--- What you should do ---
Extract every line in the material below that contains the word "Acres".

--- Extracted information ---
★ ★ ★ ★ ★
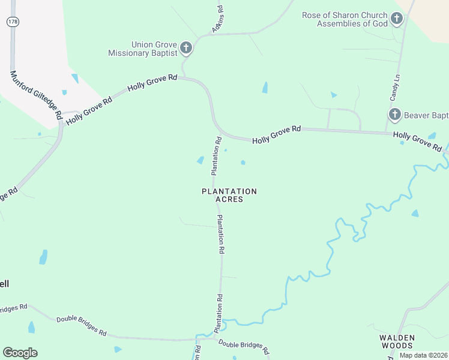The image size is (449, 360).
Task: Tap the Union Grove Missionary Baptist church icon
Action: click(x=186, y=47)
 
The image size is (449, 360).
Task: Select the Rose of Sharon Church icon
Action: click(x=396, y=19)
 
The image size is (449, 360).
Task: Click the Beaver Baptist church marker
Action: click(x=394, y=115)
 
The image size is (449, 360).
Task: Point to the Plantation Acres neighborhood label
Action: click(x=229, y=195)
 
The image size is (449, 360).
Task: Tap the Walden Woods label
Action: click(x=397, y=341)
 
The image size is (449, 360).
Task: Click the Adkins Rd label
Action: click(x=217, y=19)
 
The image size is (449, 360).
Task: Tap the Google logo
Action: click(x=20, y=353)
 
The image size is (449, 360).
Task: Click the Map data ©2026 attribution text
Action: click(x=423, y=355)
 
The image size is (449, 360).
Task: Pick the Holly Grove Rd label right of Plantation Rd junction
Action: click(x=276, y=134)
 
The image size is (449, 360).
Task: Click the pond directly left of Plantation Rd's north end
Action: click(x=200, y=160)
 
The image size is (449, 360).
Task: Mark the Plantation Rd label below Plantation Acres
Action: click(x=221, y=235)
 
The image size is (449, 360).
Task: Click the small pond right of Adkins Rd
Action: click(x=265, y=88)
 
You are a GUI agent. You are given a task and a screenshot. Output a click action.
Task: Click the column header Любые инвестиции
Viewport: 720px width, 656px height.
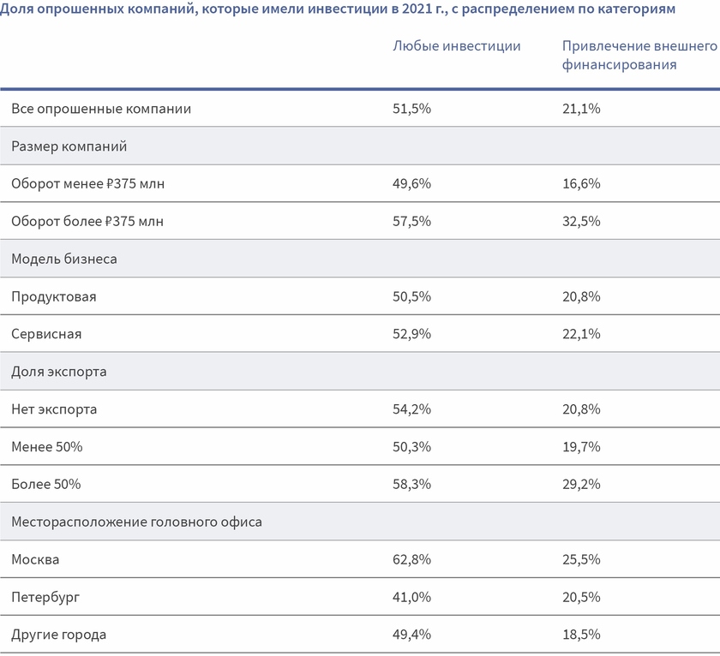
★ ★ ★ ★ ★
--- Response for this exercise ---
Task: Point to the Plantation Acres neighborhood label
Task: Mark the Plantation Rd label below Plantation Acres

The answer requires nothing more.